▶ [DIRECTIONS] Scan the records below for the line containing "Image resolution: width=987, height=2576." and the line containing "Sports (447, 125)". Copy both, plus every line between, exactly.

▶ [RECORDS FOR PROCESSING]
____________________

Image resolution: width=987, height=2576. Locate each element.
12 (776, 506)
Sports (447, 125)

____________________

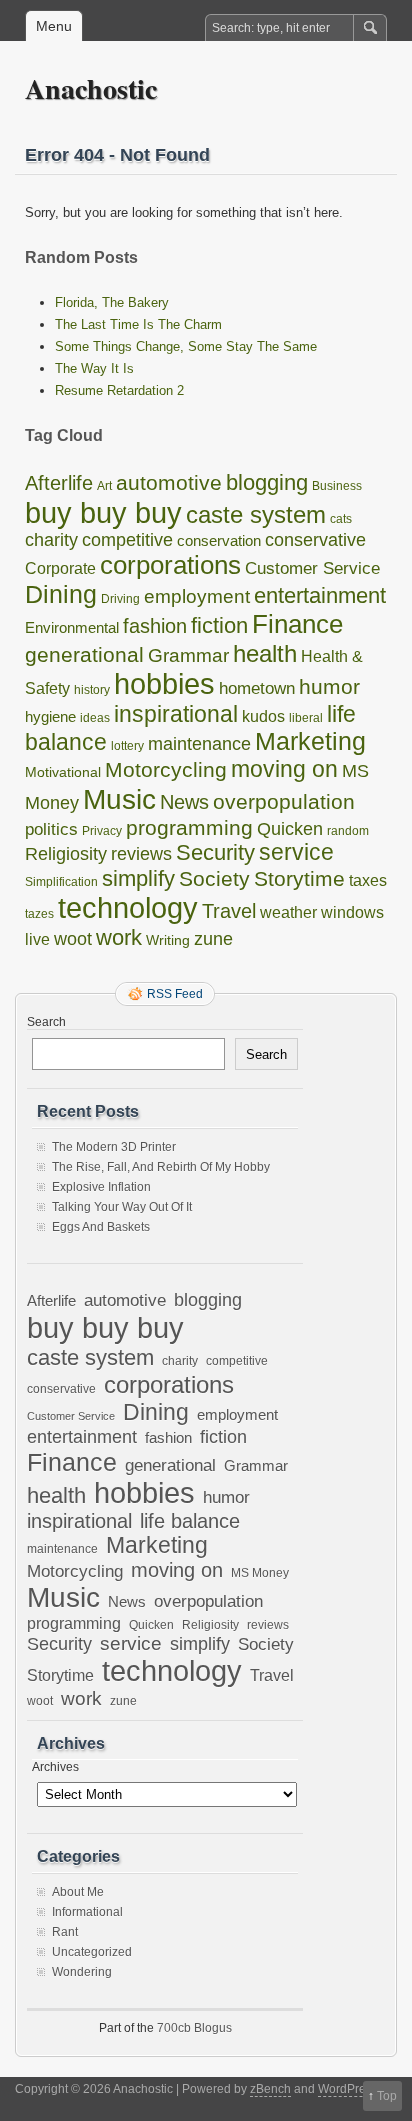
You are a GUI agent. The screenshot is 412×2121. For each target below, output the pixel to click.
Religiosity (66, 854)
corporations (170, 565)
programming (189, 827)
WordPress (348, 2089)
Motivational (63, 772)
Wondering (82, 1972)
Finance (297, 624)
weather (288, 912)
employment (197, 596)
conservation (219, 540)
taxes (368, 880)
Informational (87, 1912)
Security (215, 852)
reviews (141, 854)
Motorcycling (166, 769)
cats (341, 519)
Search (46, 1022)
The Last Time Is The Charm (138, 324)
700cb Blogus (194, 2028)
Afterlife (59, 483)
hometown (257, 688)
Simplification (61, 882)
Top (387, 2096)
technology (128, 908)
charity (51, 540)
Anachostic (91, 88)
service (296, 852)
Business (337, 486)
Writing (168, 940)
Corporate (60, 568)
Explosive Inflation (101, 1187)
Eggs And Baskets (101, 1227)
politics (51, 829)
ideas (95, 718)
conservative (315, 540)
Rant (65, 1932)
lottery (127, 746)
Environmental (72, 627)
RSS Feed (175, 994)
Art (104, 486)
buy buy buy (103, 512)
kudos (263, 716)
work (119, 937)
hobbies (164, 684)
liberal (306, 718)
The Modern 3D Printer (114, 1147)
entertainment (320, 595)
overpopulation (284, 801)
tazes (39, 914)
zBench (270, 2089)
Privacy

____________________

▶ [ANSWER FOR THE TASK]
Image resolution: width=987, height=2576. Locate each element.
12 (776, 506)
Sports (447, 125)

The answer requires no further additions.